The Royal Colleges’ report does not adequately address the issue of sedation of young children by non-anaesthetists, where the undeniable problem is that there are not enough anaesthetists to provide a service. We support the need to develop a policy for sedation of children with the priority to ensure safety.
We have some experience in helping non-anaesthetists sedate children and we wish to make some suggestions on how sedation could be organised in the absence of anaesthetists.
Reduce the chance of airway obstruction and hypoxia
The Royal Colleges state that “The drugs and techniques should carry a margin of safety wide enough to render unintended loss of consciousness unlikely”. For young children this requires modification, restricting non-anaesthetists to using drugs that are unlikely to obtund airway reflexes. Sedative drugs that fall into this category, unlike the more potent anaesthetics, are relatively unpredictable. This means that for a chosen recommended dose, some children will not be sedated enough and a few may be sedated too deeply. Any sedation regimen must have a reasonable success rate, but to be safe a failure rate must be accepted, agreed maximum doses must not be exceeded, and continuous monitoring is essential. A clear policy should be developed in collaboration with the anaesthetic department for the management of failed sedation.

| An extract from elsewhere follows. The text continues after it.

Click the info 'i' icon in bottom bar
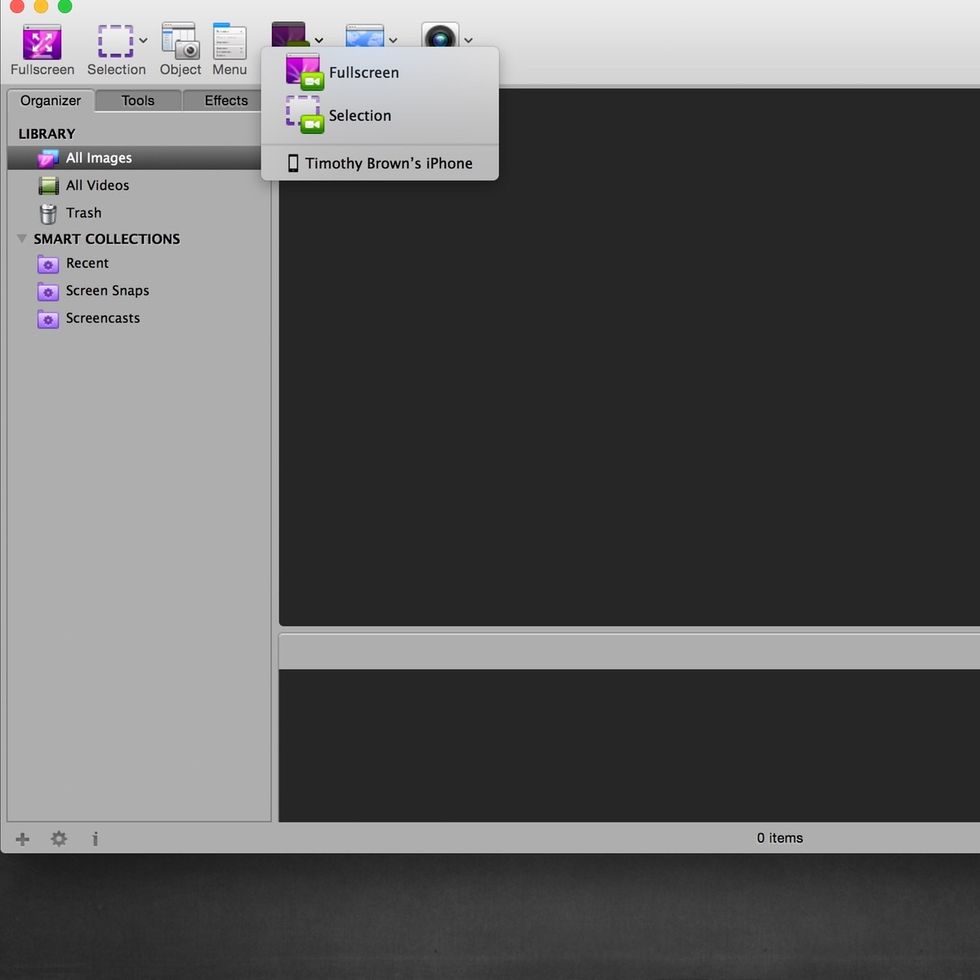[95, 839]
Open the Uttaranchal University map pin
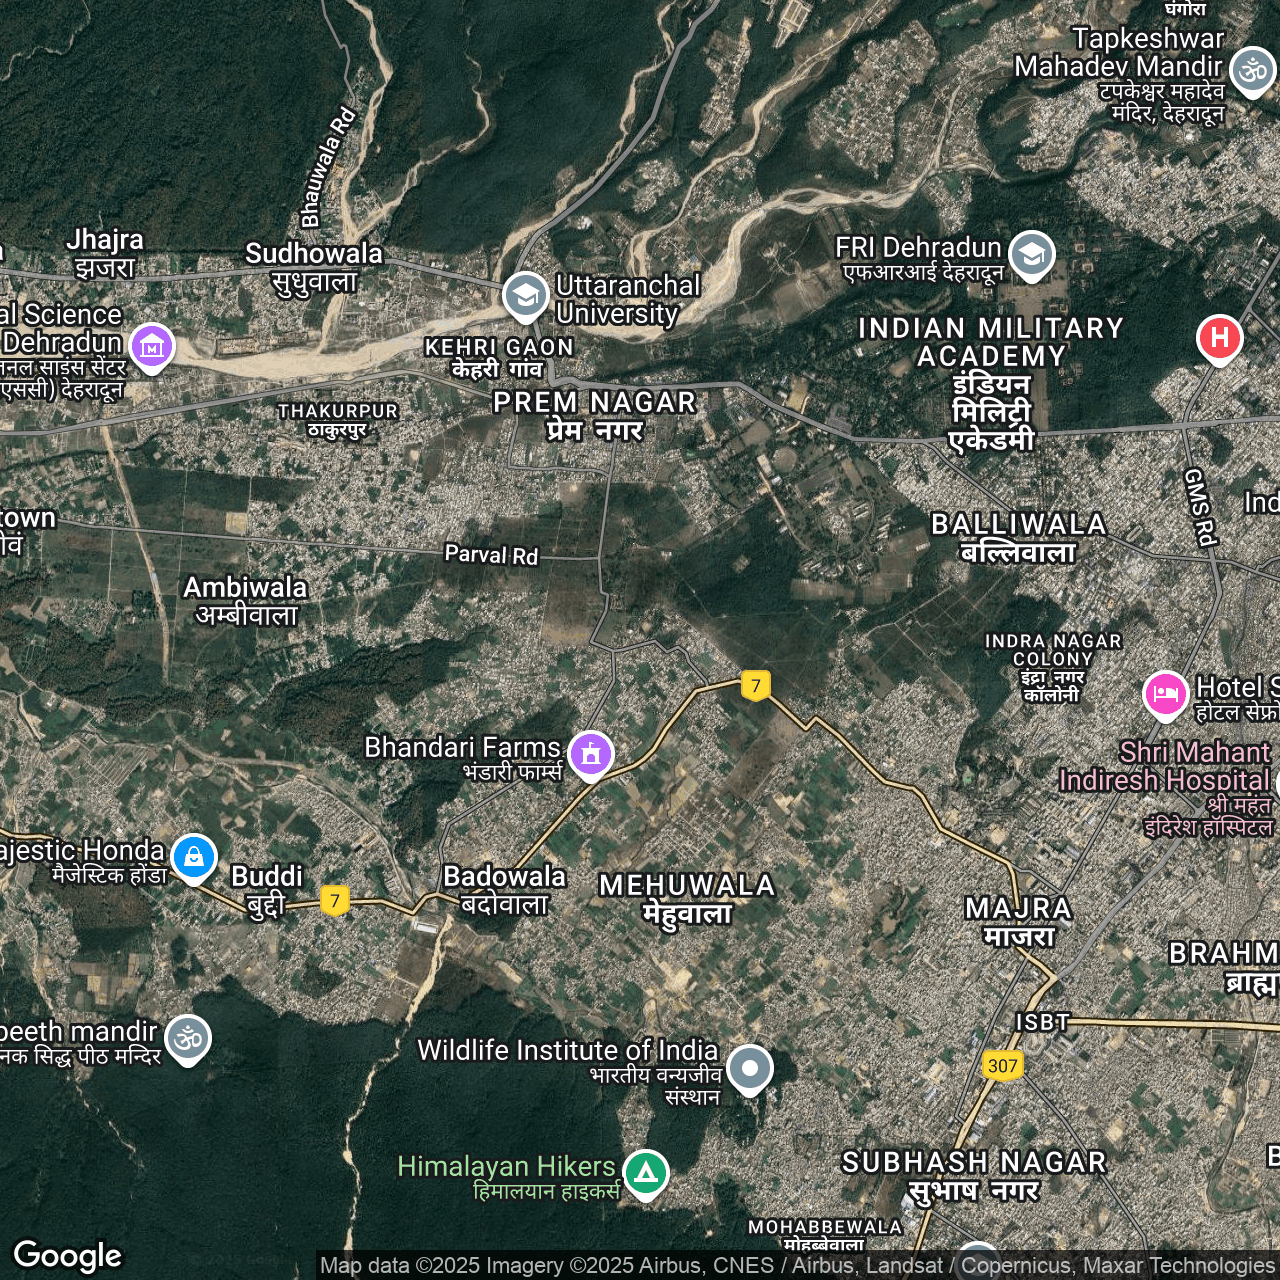Viewport: 1280px width, 1280px height. 525,296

Sedation is particularly hazardous in several well known conditions (for example, upper airway obstruction and high intracranial pressure) and in these children sedation must be supervised by anaesthetists.
Be able to correct airway obstruction or hypoxia if it occurs
Having reduced the chance of a respiratory event to a minimum, if it does occur there must be personnel with suitable skills, monitoring equipment, and assistance to detect it early and prevent hypoxia. Teaching basic life support, designing protocols, and purchasing equipment can be achieved relatively easily but the most difficult and important part is to select someone to take responsibility. In our view, a competent sedationist needs the practical skills, knowledge, judgment, and status to be able to ensure the safety of the child. Whether this person is a doctor or a nurse, they must have had suitable training and experience: although this has yet to be defined. There is no sedation qualification or registration authority to ensure a safe standard.
Find a lead clinician and build a sedation team
Despite these reservations, we believe that safe sedation can be delivered based on practices already developed within many units. Multidisciplinary sedation teams comprising the necessary skills, knowledge, judgment, and leadership could be established within large paediatric hospitals with the support of anaesthetists. However, if experienced personnel cannot be found, as is more likely in a small hospital, anaesthesia may be the safer option.